### Stored records
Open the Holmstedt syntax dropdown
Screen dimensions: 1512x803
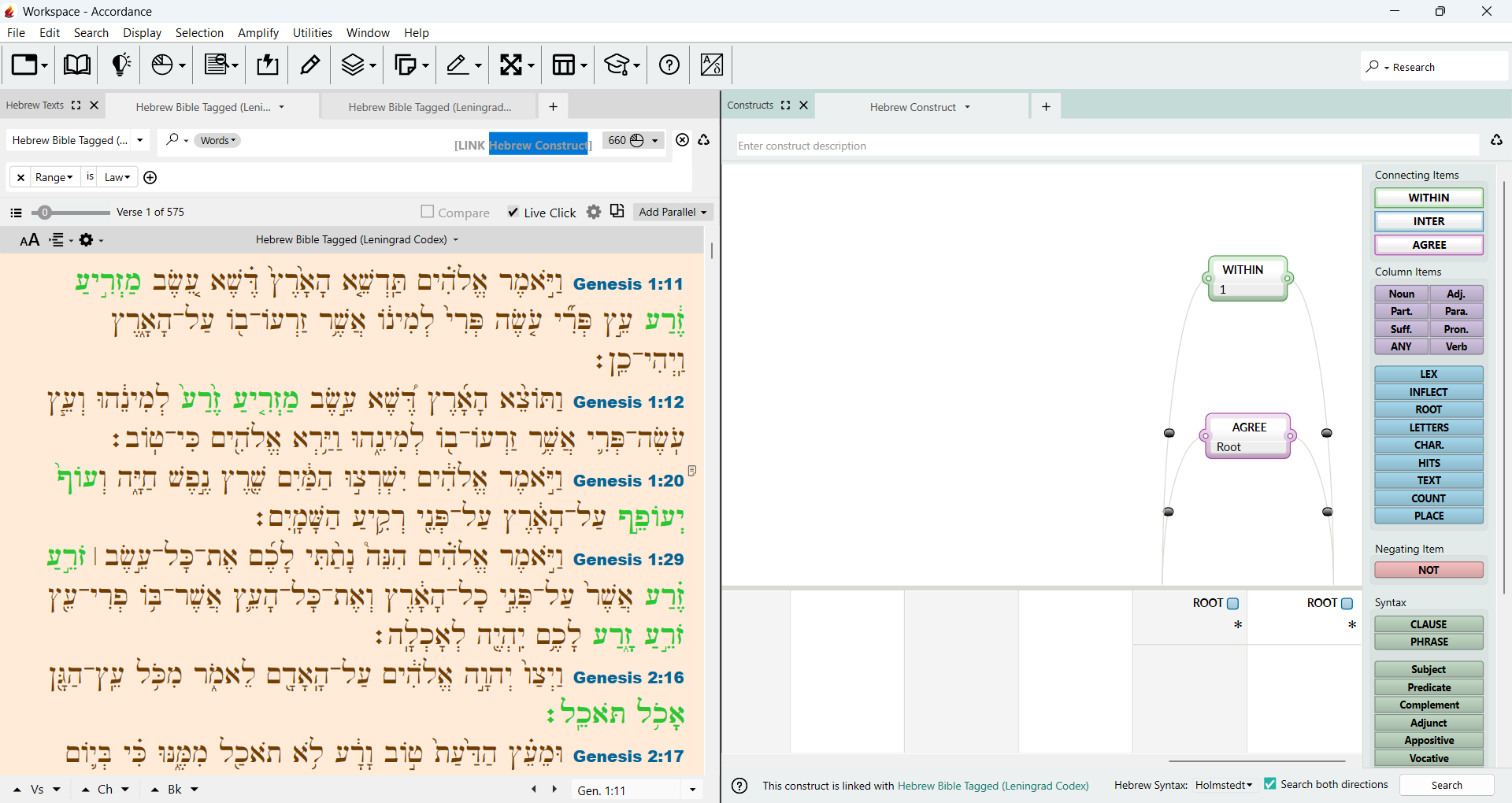(1223, 785)
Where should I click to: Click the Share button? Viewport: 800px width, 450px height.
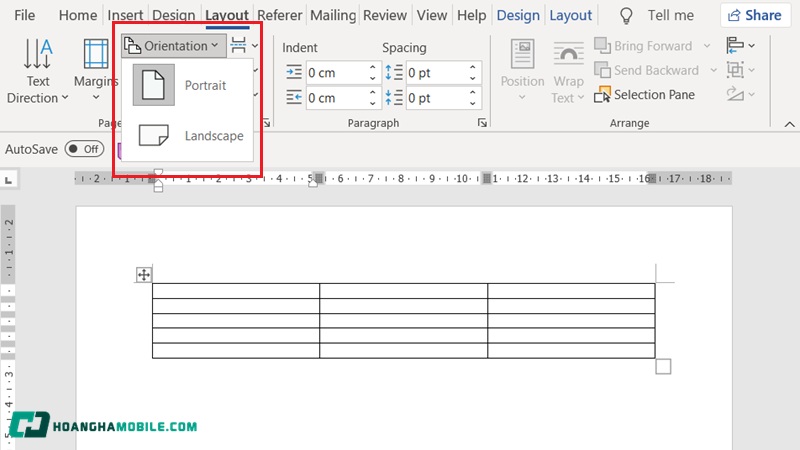(754, 15)
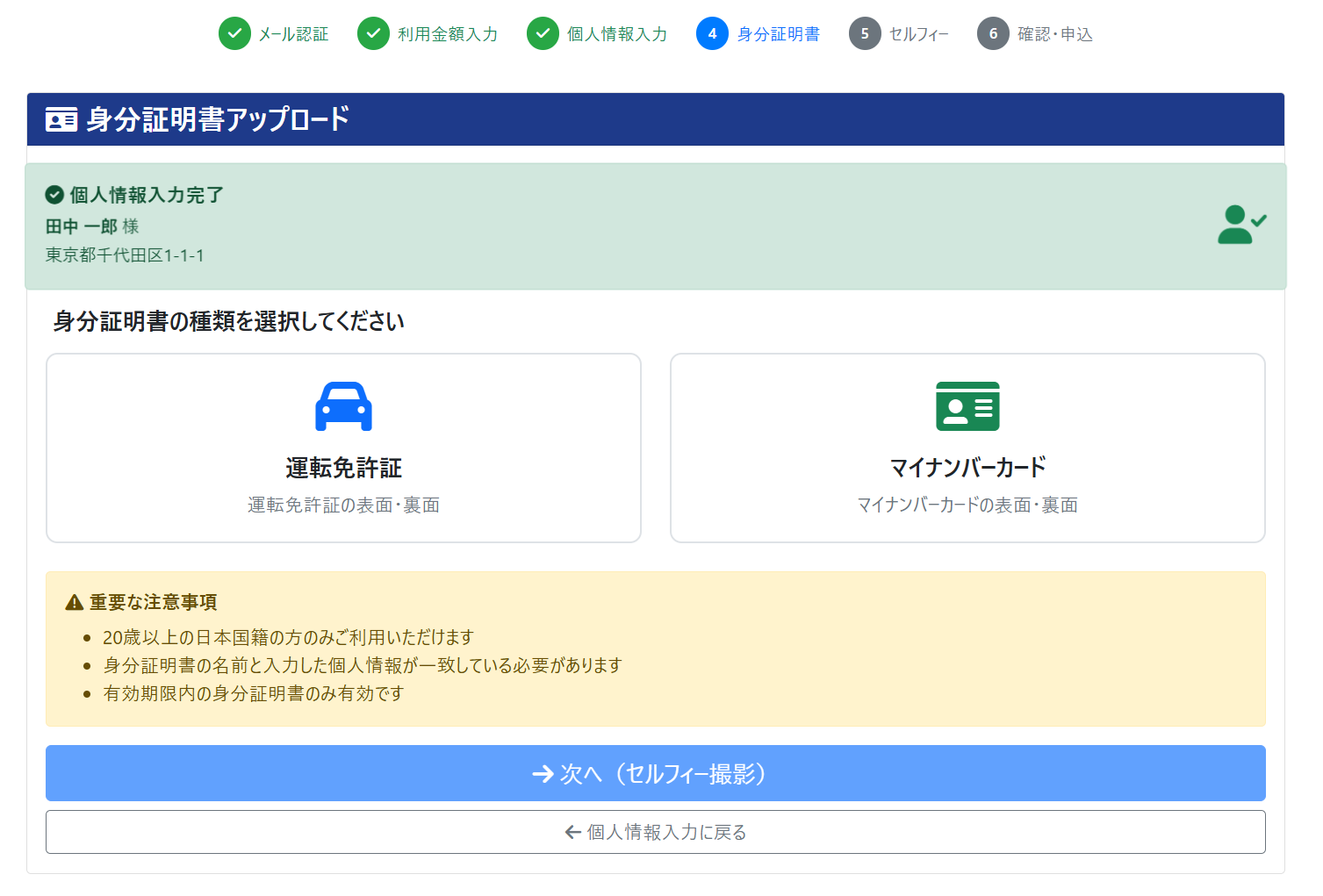This screenshot has height=896, width=1323.
Task: Click the green ID card icon for マイナンバーカード
Action: pyautogui.click(x=967, y=405)
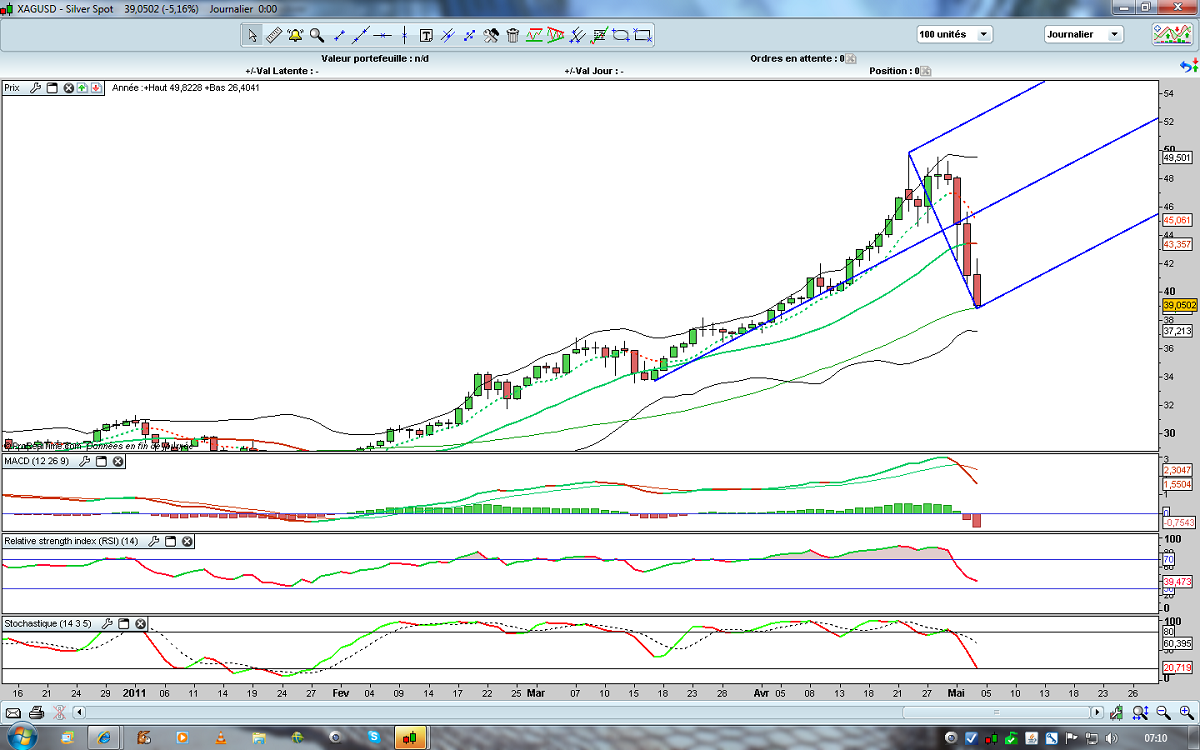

### YOUR INSTRUCTIONS
The records above must be repeated exactly, minus their pictures.

### ANSWER
Open the Holmstedt syntax dropdown
Screen dimensions: 1512x803
(1223, 785)
Where should I click to: Click the Share button? Viewport: 800px width, 450px height.
(754, 15)
This screenshot has height=896, width=1323.
Task: Click the green ID card icon for マイナンバーカード
Action: pyautogui.click(x=967, y=405)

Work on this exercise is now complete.